**DIRECTIONS**.
Find the line with "704x510 pixels." in the records below. Copy it and every line after it, up to and including the line with "Select the horizontal".

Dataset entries
======
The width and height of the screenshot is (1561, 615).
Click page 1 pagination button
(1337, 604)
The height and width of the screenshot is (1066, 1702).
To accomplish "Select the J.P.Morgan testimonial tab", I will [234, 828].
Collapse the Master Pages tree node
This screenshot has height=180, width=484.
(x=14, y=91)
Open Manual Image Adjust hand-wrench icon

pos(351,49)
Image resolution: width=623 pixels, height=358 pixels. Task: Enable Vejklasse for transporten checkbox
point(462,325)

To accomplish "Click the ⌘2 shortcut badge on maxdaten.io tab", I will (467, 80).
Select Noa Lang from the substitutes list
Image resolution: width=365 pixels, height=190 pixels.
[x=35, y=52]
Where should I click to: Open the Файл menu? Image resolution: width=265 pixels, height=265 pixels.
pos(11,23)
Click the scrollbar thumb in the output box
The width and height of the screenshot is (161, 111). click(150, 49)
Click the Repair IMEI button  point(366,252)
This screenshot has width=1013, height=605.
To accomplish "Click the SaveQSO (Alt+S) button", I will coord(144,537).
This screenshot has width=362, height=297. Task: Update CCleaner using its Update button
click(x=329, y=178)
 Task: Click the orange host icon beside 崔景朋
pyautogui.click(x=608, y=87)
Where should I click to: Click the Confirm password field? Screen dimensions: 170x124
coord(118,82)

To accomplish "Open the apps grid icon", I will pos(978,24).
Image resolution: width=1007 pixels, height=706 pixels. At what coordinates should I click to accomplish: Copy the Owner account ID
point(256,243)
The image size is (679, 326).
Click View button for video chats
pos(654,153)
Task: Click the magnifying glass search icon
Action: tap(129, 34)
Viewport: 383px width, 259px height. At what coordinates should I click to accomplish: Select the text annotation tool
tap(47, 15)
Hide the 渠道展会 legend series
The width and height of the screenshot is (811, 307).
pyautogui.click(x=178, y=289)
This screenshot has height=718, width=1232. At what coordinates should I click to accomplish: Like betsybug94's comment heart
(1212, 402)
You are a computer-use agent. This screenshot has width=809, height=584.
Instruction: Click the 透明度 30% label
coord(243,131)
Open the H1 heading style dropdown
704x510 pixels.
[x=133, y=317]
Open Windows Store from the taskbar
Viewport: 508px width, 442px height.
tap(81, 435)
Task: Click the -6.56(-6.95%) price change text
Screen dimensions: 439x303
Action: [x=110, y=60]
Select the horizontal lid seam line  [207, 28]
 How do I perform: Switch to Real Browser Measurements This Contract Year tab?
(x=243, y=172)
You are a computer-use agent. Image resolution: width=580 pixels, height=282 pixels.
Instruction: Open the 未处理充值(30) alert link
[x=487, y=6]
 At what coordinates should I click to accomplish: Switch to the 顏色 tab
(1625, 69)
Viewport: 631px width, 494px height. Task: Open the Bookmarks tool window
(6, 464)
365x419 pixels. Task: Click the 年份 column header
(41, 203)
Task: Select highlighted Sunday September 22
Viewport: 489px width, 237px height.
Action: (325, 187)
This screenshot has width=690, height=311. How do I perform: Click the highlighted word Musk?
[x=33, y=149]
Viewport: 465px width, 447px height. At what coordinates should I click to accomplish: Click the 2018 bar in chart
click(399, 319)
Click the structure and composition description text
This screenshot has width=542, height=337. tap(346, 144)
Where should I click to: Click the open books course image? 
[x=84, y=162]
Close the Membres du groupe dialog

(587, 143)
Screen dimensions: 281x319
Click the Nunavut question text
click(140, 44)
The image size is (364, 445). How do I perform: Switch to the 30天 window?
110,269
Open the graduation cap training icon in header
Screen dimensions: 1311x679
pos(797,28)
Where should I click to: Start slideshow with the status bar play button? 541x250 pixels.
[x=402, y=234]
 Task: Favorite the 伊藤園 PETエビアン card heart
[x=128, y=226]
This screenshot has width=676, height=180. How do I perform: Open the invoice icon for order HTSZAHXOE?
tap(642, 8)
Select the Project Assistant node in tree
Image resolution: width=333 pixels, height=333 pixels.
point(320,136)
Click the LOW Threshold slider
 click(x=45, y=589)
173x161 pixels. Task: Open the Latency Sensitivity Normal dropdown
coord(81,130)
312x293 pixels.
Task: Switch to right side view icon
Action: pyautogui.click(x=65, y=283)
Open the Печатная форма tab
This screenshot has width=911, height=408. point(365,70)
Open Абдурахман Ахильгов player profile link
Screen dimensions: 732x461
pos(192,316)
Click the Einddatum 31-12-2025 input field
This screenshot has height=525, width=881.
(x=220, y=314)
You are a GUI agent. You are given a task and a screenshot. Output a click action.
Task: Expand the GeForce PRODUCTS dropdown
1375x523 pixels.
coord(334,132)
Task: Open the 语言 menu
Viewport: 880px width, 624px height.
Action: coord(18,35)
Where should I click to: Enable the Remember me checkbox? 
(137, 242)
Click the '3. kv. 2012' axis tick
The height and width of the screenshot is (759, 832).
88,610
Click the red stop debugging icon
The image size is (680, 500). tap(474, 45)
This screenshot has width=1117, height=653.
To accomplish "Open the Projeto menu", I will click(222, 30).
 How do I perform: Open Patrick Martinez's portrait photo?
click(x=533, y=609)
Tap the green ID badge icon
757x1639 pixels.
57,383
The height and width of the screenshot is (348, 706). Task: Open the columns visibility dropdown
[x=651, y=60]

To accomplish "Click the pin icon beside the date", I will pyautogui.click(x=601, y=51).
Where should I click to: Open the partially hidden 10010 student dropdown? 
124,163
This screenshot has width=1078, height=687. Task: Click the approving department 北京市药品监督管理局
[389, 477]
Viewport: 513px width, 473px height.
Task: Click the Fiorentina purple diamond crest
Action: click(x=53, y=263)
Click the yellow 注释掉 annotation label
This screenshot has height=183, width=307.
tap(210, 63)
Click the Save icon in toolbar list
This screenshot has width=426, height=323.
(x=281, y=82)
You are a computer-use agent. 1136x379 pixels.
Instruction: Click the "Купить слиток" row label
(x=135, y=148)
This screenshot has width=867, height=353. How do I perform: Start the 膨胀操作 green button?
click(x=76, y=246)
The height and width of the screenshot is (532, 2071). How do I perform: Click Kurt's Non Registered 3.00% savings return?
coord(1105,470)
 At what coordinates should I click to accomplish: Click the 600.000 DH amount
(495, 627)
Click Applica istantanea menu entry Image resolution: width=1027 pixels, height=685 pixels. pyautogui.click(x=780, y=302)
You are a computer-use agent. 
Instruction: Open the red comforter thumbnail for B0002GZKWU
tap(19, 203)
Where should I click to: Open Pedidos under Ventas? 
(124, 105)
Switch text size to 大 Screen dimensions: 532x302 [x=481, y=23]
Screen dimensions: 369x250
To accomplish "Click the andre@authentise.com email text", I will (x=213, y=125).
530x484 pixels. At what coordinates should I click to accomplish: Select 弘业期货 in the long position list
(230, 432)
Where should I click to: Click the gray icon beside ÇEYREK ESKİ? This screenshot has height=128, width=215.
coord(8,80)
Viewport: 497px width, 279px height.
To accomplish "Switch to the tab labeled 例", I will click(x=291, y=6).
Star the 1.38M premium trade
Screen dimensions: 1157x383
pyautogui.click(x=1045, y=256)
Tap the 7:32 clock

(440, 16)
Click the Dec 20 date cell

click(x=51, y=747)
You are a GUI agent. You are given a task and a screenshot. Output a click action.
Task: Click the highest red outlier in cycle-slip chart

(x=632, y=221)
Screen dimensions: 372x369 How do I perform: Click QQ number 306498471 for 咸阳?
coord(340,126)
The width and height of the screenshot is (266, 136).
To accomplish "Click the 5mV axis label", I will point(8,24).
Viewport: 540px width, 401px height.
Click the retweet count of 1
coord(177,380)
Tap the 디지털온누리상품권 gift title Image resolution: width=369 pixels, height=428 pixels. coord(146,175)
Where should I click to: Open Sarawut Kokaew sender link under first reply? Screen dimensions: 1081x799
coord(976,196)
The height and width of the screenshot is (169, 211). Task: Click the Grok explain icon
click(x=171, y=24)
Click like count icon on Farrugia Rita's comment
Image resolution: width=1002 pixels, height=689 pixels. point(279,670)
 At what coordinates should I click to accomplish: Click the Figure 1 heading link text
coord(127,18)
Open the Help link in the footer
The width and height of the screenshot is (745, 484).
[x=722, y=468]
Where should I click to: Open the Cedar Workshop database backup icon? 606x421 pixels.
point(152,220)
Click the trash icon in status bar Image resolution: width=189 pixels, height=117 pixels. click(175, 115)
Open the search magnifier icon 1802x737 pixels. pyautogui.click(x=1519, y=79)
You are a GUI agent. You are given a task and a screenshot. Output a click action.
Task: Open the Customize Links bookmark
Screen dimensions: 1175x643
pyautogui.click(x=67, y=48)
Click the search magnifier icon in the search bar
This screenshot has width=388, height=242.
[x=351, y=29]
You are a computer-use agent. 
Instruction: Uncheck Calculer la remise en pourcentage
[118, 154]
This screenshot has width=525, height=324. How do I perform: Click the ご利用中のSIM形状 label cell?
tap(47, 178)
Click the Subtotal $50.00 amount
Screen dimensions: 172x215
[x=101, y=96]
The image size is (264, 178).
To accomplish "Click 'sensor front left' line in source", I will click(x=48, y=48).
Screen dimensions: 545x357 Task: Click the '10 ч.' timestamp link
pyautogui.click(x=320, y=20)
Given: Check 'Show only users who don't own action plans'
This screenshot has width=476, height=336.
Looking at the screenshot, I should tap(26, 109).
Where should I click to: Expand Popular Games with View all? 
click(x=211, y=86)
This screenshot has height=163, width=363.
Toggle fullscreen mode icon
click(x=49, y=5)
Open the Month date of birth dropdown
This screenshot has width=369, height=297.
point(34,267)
======
**EXERCISE ANSWER**.
704x510 pixels.
[x=133, y=317]
Open Windows Store from the taskbar
Viewport: 508px width, 442px height.
tap(81, 435)
Task: Click the -6.56(-6.95%) price change text
Screen dimensions: 439x303
Action: [x=110, y=60]
Select the horizontal lid seam line  [207, 28]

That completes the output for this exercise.